Wound closure is initiated by reapproximating the deep fascial layer with no. 0 braided absorbable suture in an interrupted figure-of-eight technique (Fig. 31-5). Just as in cases of unconstrained shoulder arthroplasty, we do not close the deltopectoral interval. The sub-cutaneous fascia is reapproximated with 2-0 braided absorbable suture in an interrupted figure-of-eight technique (Fig. 31-6). The skin is reapproximated with 3-0 undyed absorbable monofilament suture in a subcuticular running closure technique (Fig. 31-7).
After skin closure is completed, the drain is checked to ensure that its position has been maintained. The occlusive draping is carefully removed from the site at which the drain tubing exits the skin. The skin in this area is cleaned and dried. Half-inch Steri-Strips are wrapped around the drain tubing to fix the drain to the skin and prevent inadvertent removal of the drain; we use two or three Steri-Strips (Fig. 31-8).
More of the occlusive draping is removed adjacent to the incision, and the skin is cleansed of blood with a saline-soaked sponge and then dried. Half-inch Steri-Strips are placed over the incision. Sterile gauze is then placed over the incision and a sterile absorbent pad is placed over the gauze. The dressing is secured with 3-inch foam tape. The remainder of the surgical drain is connected to the drainage tube, and the suction function of the drain is activated (Fig. 31-9). The remaining surgical drapes are then removed.

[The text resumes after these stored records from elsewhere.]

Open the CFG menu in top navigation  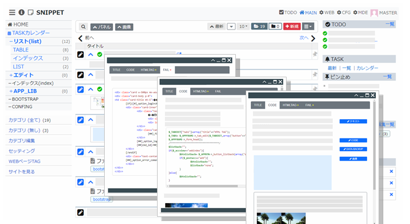[x=345, y=12]
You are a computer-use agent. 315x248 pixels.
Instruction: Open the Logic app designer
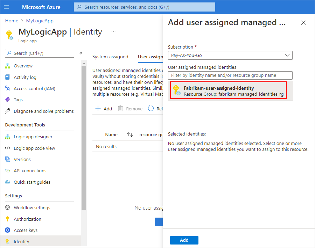coord(33,137)
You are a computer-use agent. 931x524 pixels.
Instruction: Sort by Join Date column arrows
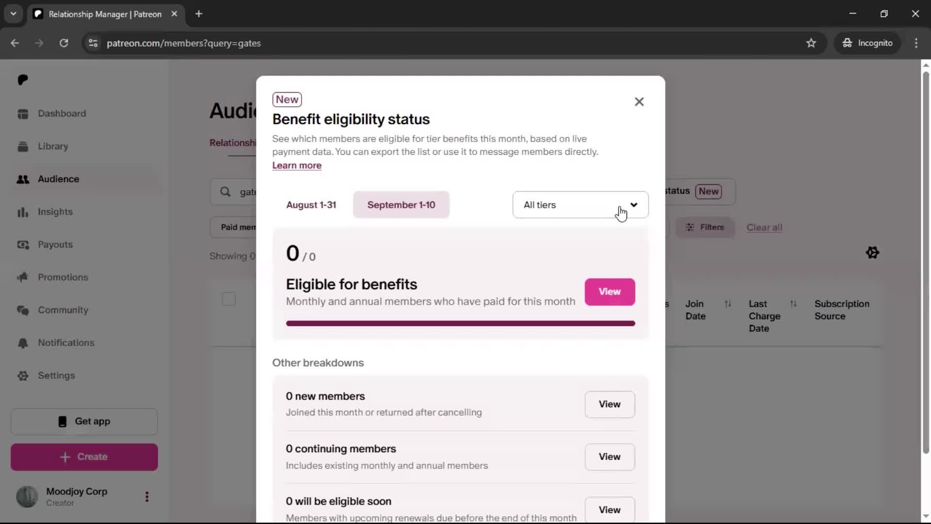(728, 304)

The surgical drain is removed the day after surgery regardless of the amount of drainage recorded. The dressing is maintained in place until postoperative day 3, at which time it is removed and not replaced. After removal of the dressing, the patient is allowed to shower, but submerging the incision in a bathtub is prohibited until 2 weeks postoperatively. The Steri-Strips are progressively removed by the patient as they lose their adhesion to the skin.
POSTOPERATIVE ORTHOSIS
The postoperative orthosis is placed in the operating room immediately after the dressing is applied. For a reverse prosthesis, we use a neutral-rotation sling (Ultrasling, Donjoy, Inc., Vista, CA; Fig. 31-10). The patient is allowed to remove the sling for performance of hand, wrist, and elbow mobility exercises and for hygiene. The duration for which the orthosis is maintained is determined by the presence or absence of humeral metaphyseal bone loss. In uncomplicated cases with sufficient metaphyseal bone, the sling is discontinued and physical therapy initiated 3 weeks after surgery. In patients with humeral metaphyseal bone loss, the sling is maintained for an additional week, and physical therapy is initiated 4 weeks after surgery. Details of the postoperative rehabilitation regimen are provided in Chapter 43.